Film ten stoi na lepszym poziomie niż większość tego typu wyspowych animal-attacków. Czy jest to zasługa estetyki wykonania filmu, występu Rona Perlmana, czy może wyglądu krwiożerczych, acz inteligentnych małp, będzie można się przekonać już w najbliższy poniedziałek, 14.10 o 21:50, po emisji "Grendela". Zapraszamy na seans!
Złe małpy zjadły kabel i nie będzie telefonu, a laski przy zbliżeniu to mają jedno zadrapanie z marmolady nawet ubrudzone nie są...
Koreańskie smoki i legendy to nie moja bajka :-( ale wysoką ocenę dałeś, więc może warto. Pozdrawiam i dobranoc:-)
Ja jeszcze nie bardzo wierzę w to co widzę. Zaraz wywrócę się na pancerz jak Chucky.
Ja cisnę to końca. To faktycznie Jennifer Tilly i faktycznie była bliska Oscara.
Fantazję? Fantazja to mało powiedziane. Gość musi być ostro nienormalny i na dodatek zboczony :D
no i nie można mu odmówić dobrego poczucia humoru:-) to jest bardzo czarna komedia z elementami "fantasy" ;-) !
Zgadza się, sprawdziłem właśnie reżyserował wszystkie poprzednie części. Te stare były horrorem z elementami komedii. To jest komedia z elementami horroru.

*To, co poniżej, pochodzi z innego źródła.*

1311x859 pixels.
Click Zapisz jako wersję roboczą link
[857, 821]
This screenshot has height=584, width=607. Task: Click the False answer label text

Zaraz się popłaczę ze śmiechu chyba. Jak narazie najlepsza Britney i oops i did it again. I Tilly:"Ostatnio z nikim się nie puszczałam żeby dostać rolę". Redman:"Przestań kogo chcesz oszukać" :D
Myślałam o 6, ale chyba zasłużył na 7! Wszystko trzymało się kupy! Jennifer wymiata! Muzyka i humor świetne!
Było założyć temat w laleczce, teraz będzie ktoś przeglądał "Pierwotną siłę" i drapał po głowie o co chodzi. Ja zmykam już, dobranoc raz jeszcze.
Nie rozumiem, skoro te małpy niczego się nie bały to dlaczego do wody nie wskoczyły za nimi?
I na koniec małpa siedzi na plaży i opowiada: Dziś zginęło wiele małpiatek. Ale mnie nie było wśród nich...
Wszystko byłoby ok tylko czasami miałem problem w odróżnieniu Rona od małpy. A tak na poważnie nie było tak źle, brak fajansiarskiego CGI tworzonego w 3d studio zdecydowanie pozytywnie wpłynął na film.Momentami niezła praca kamerzysty.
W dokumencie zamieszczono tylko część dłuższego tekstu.